La série de Maggs reprend onze des douze cercles chromatiques du livre de Chevreul de 1861, un atlas des couleurs intitulé Exposé d’un moyen de définir et de nommer les couleurs. De cet ouvrage, l’artiste a photographié un exemplaire conservé par la collection de livres rares de la bibliothèque Robertson Davies du Massey College de Toronto. Cet ouvrage présente un système d’analyse détaillé qui définit une nomenclature et une classification des couleurs, ce qui attire l’attention de Maggs qui s’est intéressé tout au long de sa carrière aux systèmes de classification et d’identification. Les planches montrent la désaturation de la couleur affaiblie par l’ajout progressif de noir, chaque étape montrant une transition croissante subtile entre les tons. Pour finir, le cercle chromatique devient incolore. C’est un processus que Maggs décrit comme s’apparentant au « passage du jour à la nuit, du positif au négatif, de la vie à la mort ».
Les plaques de Chevreul ont été gravées et imprimées par René-Henri Digeon à l’aide d’un procédé d’aquatinte en 4 couleurs, et comme le souligne l’historienne de l’art Alexandra Loske, les 14 420 tons représentés dans les cercles chromatiques de Chevreul « font de ces plaques des chefs-d’œuvre de l’impression en couleur à la fin du dix-neuvième siècle ». Maggs est attiré par la forme des cercles, mais aussi par le caractère artisanal des estampes primées. Le livre original ayant une hauteur de 36 centimètres, les images de Maggs, à 99,1 sur 81,3 centimètres, sont des agrandissements spectaculaires.
Cette œuvre met en lumière des thèmes omniprésents dans la pratique artistique de Maggs : le temps et la durée. La taille exagérée des plaques amplifie l’état des pages de l’atlas, attirant l’attention sur les traces de leur manipulation au fil des ans – les vies qu’elles ont vécues, pour ainsi dire. L’échelle et l’enchaînement des cercles chromatiques de Maggs invitent le spectateur à un engagement du corps. Accrochées en rangées, les images de l’installation Cercles chromatiques de M. E. Chevreul soulignent la démarche d’exploration du temps menée par l’artiste. Pas à pas, le spectateur suit l’évolution progressive des teintes de couleur, qui deviennent plus foncées à chaque étape, de la clarté maximale à l’obscurité totale.

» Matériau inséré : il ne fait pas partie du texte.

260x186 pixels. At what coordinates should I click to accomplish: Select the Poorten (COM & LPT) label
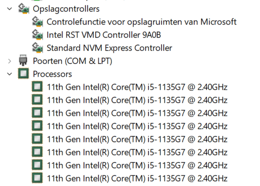click(72, 61)
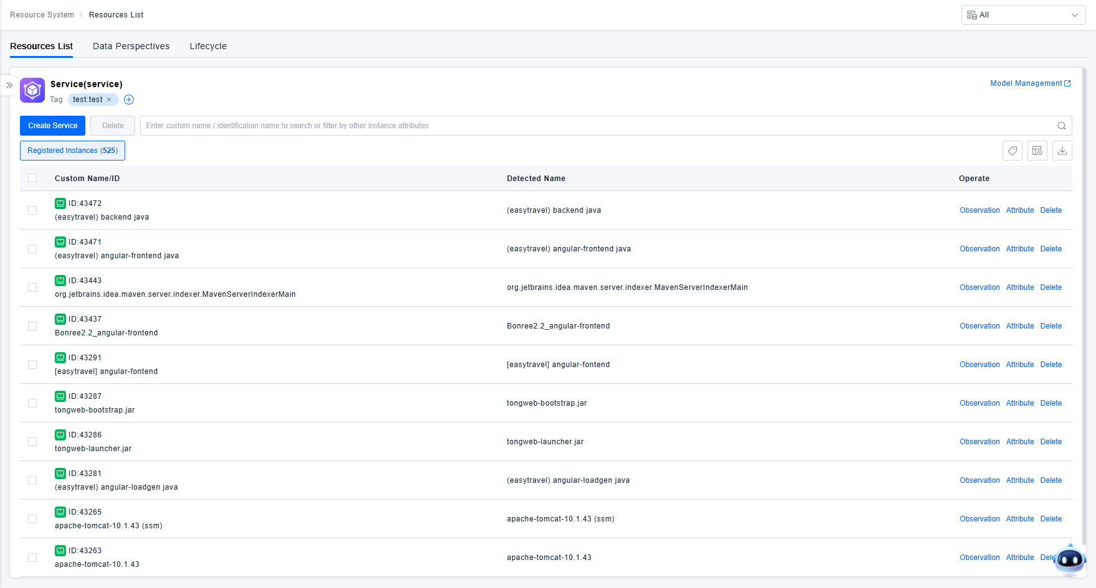
Task: Click the download export icon
Action: pos(1062,151)

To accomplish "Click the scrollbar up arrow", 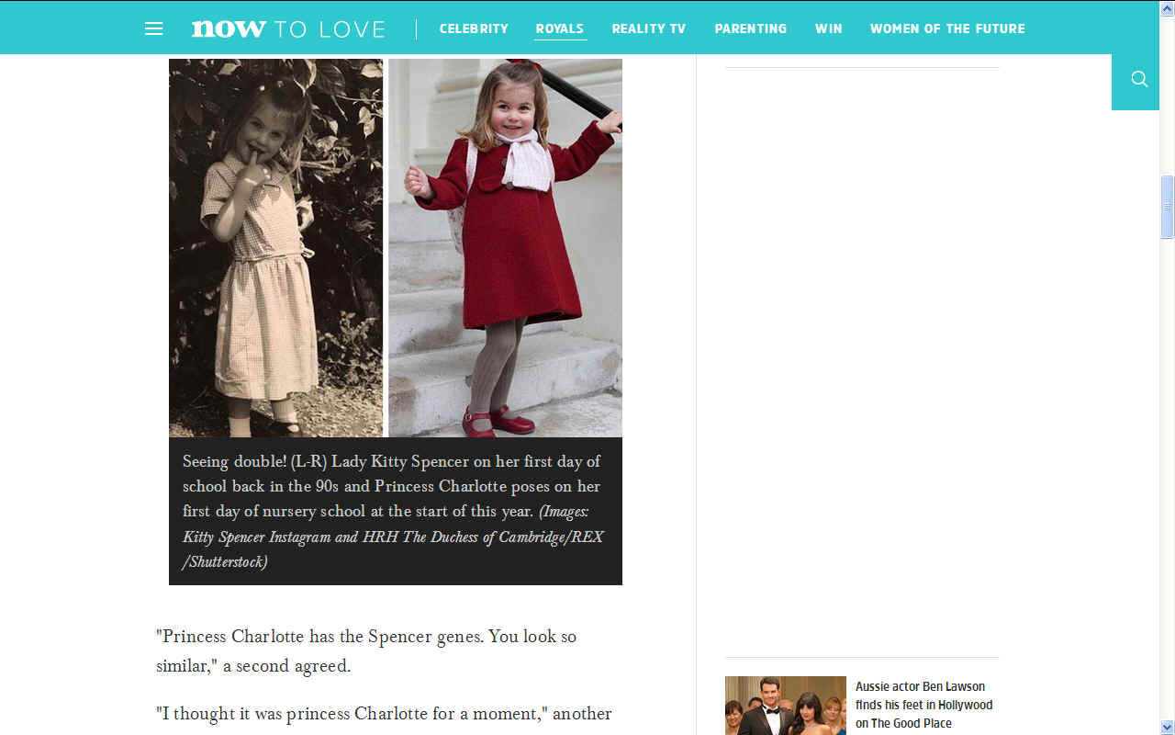I will (x=1167, y=7).
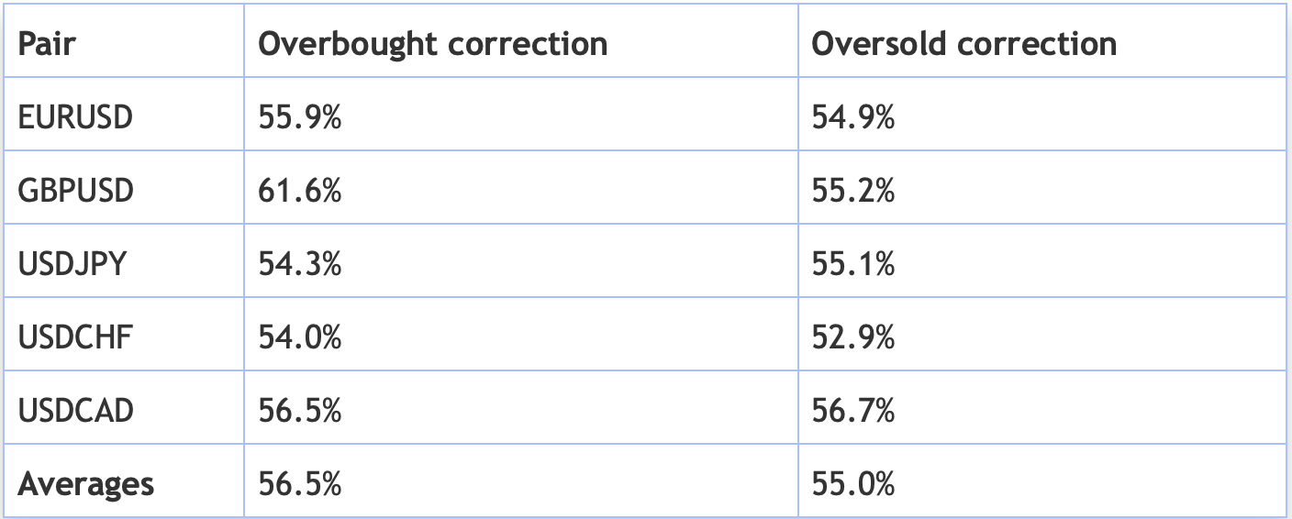Select USDCHF oversold value 52.9%

point(853,337)
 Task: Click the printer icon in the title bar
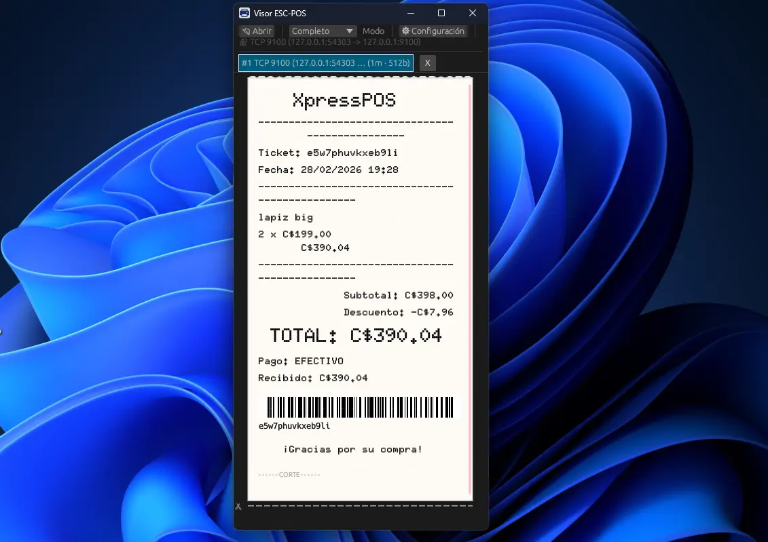[x=244, y=12]
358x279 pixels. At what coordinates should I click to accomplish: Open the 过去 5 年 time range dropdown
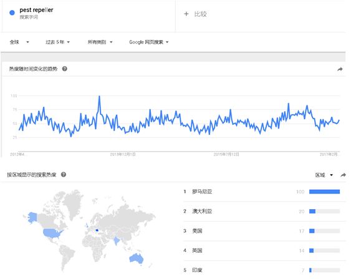(57, 42)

Cercles chromatiques est le prolongement d’une importante exploration antérieure de la classification des couleurs, soit l’œuvre Werner’s Nomenclature of Colours (Nomenclature des couleurs de Werner), 2005, dans laquelle Maggs a photographié les nuanciers d’un livre du même titre publié en 1821. Cet ouvrage est l’œuvre du peintre floral Patrick Syme (1774-1845), qui s’est appuyé sur les travaux du géologue et minéralogiste allemand Abraham Gottlob Werner (1749-1817) pour élaborer un catalogue de couleurs à l’usage des artistes et des scientifiques. Cette série de nuanciers organisés par couleur est devenue un outil précieux pour les études sur le terrain. « Par exemple, un scientifique voulant décrire un oiseau blanc rougeâtre découvert ce jour-là […] consultait son guide, trouvait une couleur similaire et disait “ah oui, c’est similaire à ‘l’œuf d’une linotte grise’ ou à ‘l’envers d’une rose de Noël’” », explique Maggs, qui s’émerveille du côté pratique de la publication, mais aussi de sa poésie. Cette dualité se révèle dans son œuvre, qui comprend treize agrandissements spectaculaires des nuanciers de la publication originale.